Diagnostic analytics uses data (typically produced by descriptive analytics) to identify the causes or explanations for previous performance.

Predictive analytics uses methods like statistical modeling, forecasting, and machine learning on descriptive and diagnostic analytics results to predict future outcomes. Predictive analytics, which usually relies on machine learning or deep learning, is frequently seen as "advanced analytics."

Prescriptive analytics is a subset of advanced analytics that uses testing and other methodologies to suggest particular solutions that produce desired results. Predictive analytics in business uses business rules, algorithms, and machine learning.

Methods and techniques

To analyze data, data analysts employ a variety of techniques and approaches. Seven of the most popular are as follows:

  • Regression analysis is a statistical technique used to evaluate the correlations between variables and ascertain the potential effects of changing one or more variables. For instance, how would invest in social media impact sales?

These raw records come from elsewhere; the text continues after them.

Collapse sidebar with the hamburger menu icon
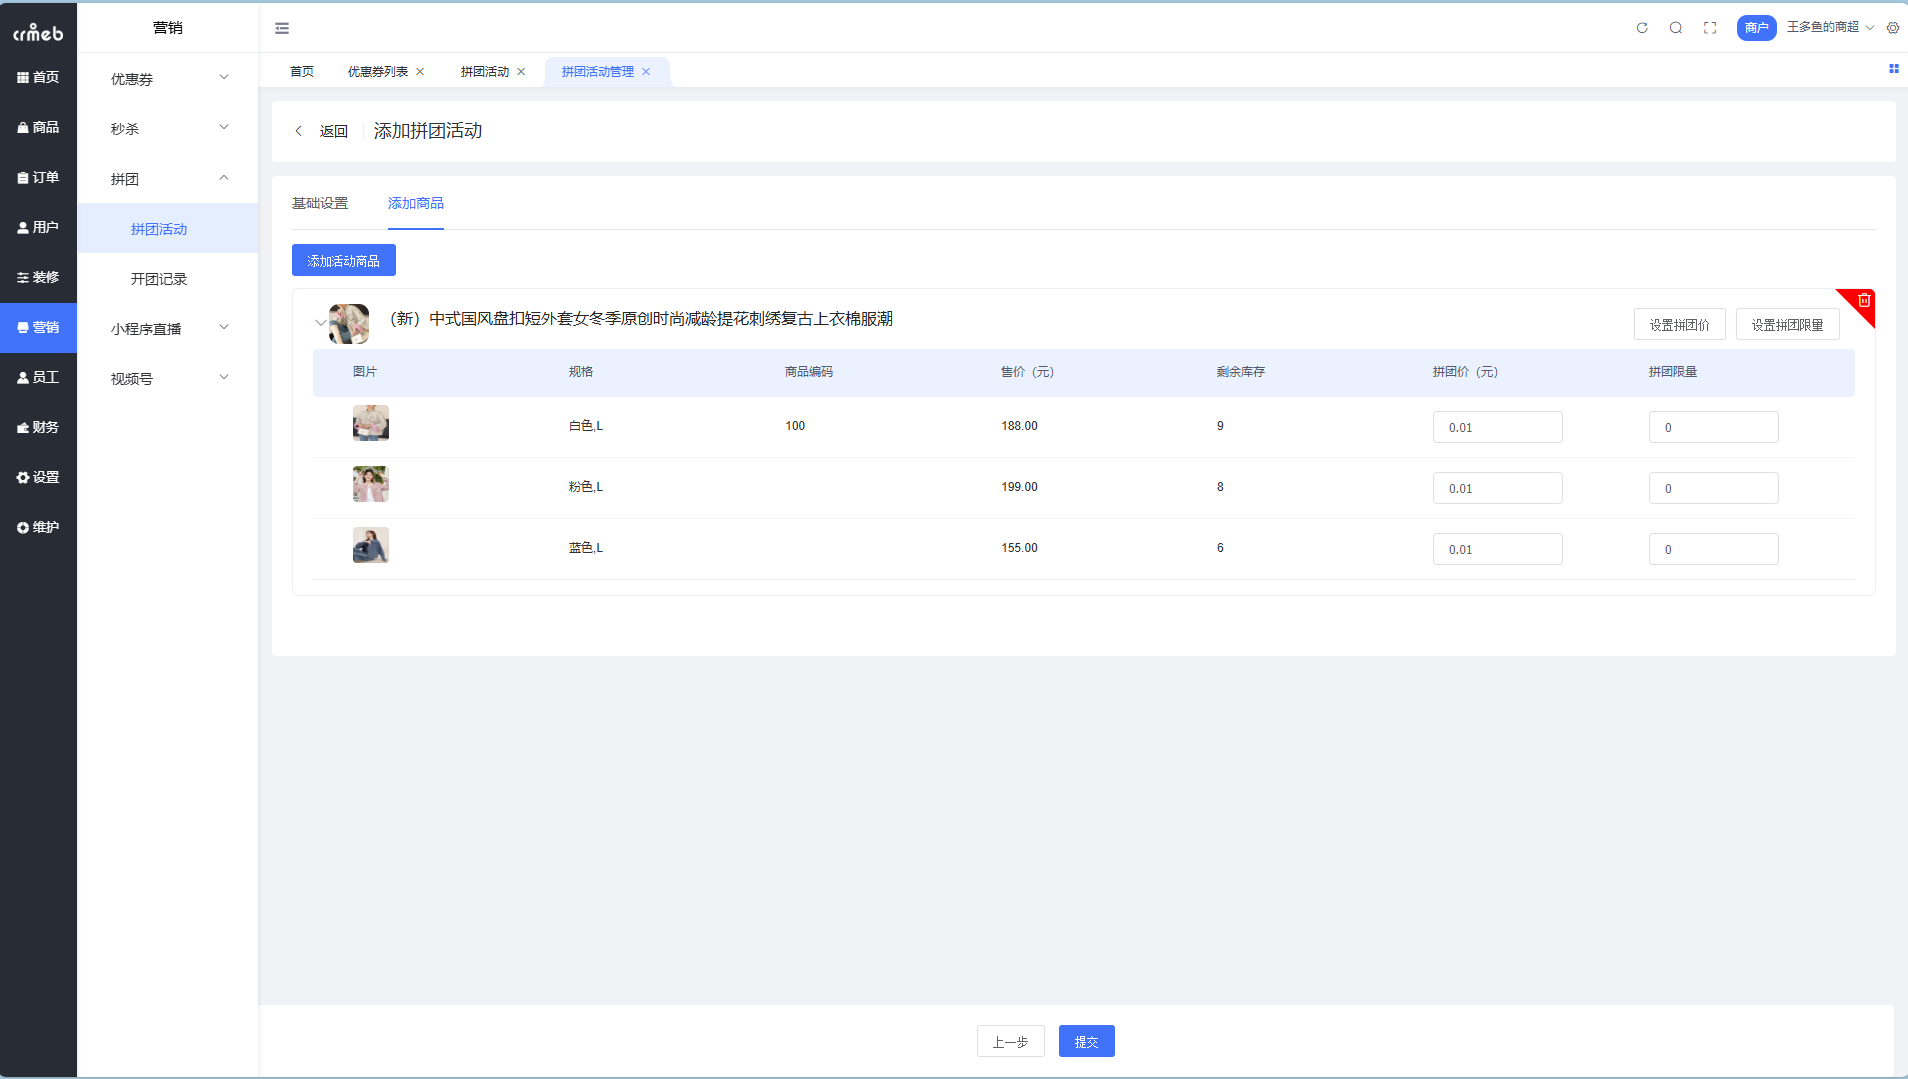The image size is (1908, 1079). (282, 28)
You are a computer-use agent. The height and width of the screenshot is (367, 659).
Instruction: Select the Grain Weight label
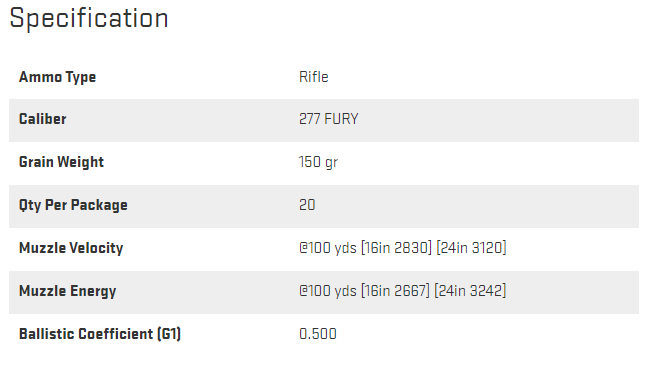click(x=61, y=162)
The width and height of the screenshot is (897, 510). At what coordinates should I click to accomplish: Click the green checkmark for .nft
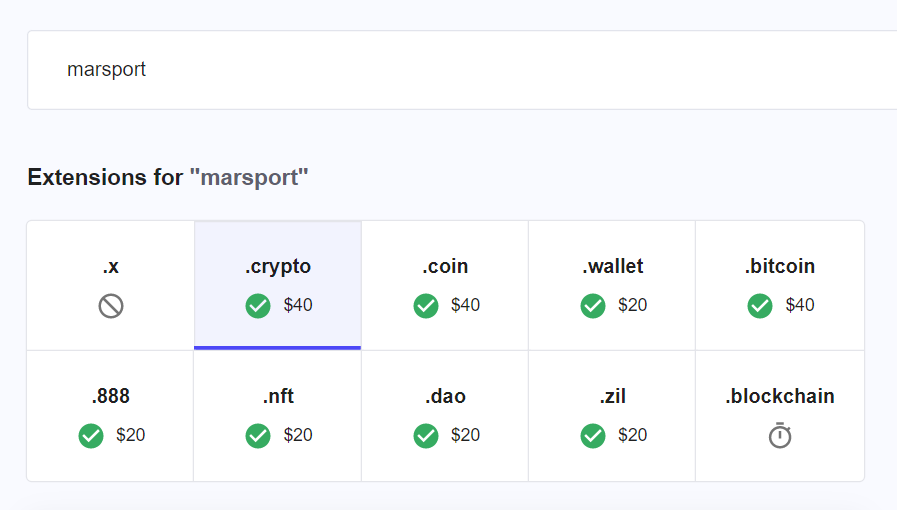tap(258, 436)
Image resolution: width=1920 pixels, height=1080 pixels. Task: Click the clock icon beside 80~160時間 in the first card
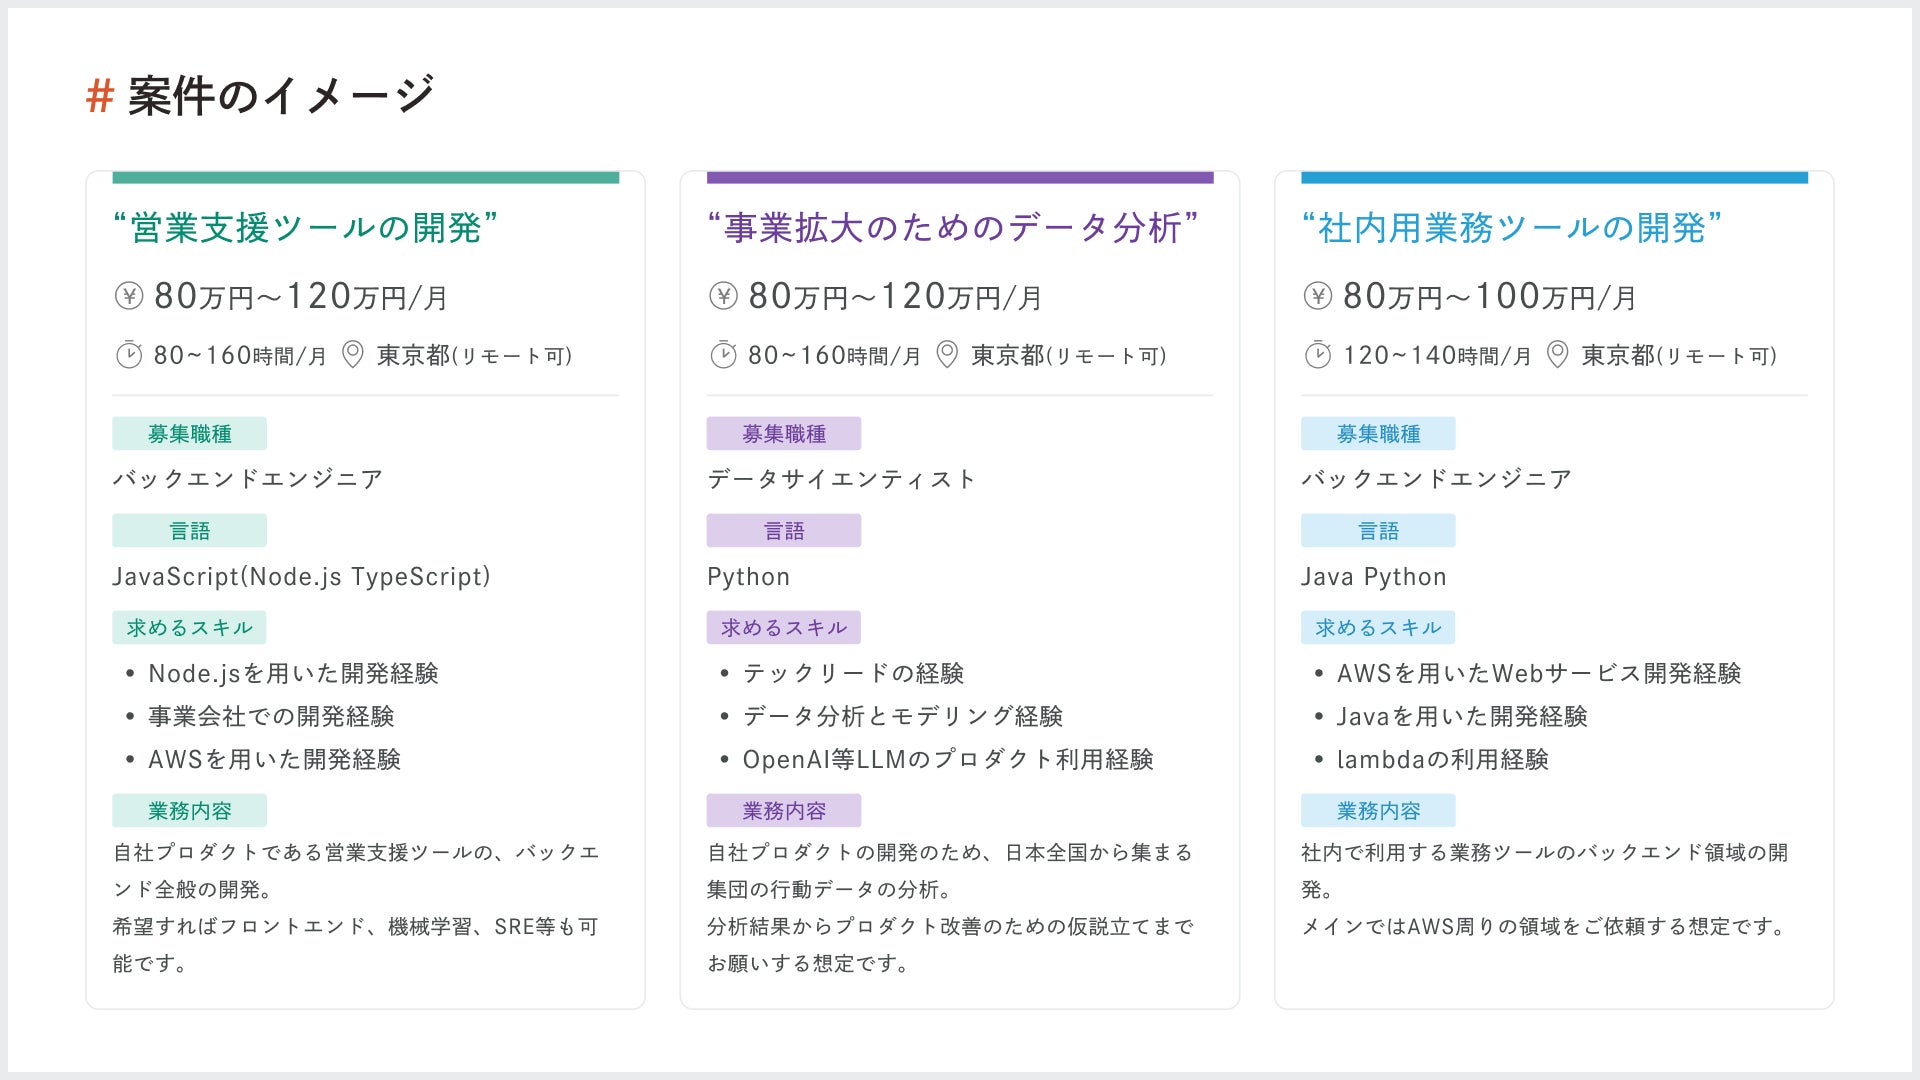click(129, 355)
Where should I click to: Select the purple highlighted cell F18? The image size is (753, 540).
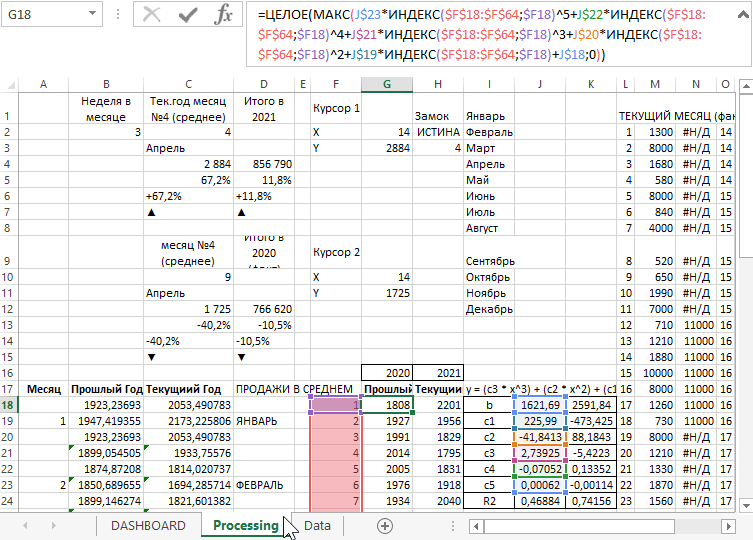(x=335, y=405)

  • Monte Carlo simulations are used to simulate the likelihood of various outcomes in a process that is difficult to forecast because of the interference of random factors. Risk analysis typically makes use of it.

  • Factor analysis is a statistical technique for condensing a large data set into a more manageable, smaller one. This analysis also frequently reveals hidden patterns, which is a bonus. Factor analysis is frequently used in commercial settings to investigate issues like client loyalty.

  • Cohort analysis divides a dataset into cohorts or groups with similar features for analysis. Understanding client segmentation typically involves using this.

  • Cluster analysis is used to make data structures visible; for example, insurance companies might employ cluster analysis to find out why specific locations are linked to specific insurance claims.

  • Time series analysis is a statistical method that deals with trend analysis or time-series data. Data in a sequence of specific periods or intervals are referred to as time-series data. When analyzing time-series data, such as weekly sales figures, it is possible to spot trends and cycles across time. Forecasting for the economy and sales is regularly done using it.

  • Sentiment analysis employs natural language processing, text analysis, computational linguistics, and other technologies to comprehend the emotions portrayed in the data. Sentiment analysis aims to evaluate and categorize qualitative data by grouping it into themes instead of the preceding six methods, which examine quantitative data (data that can be measured). It is frequently used to learn what consumers think about a company, its goods, or its services.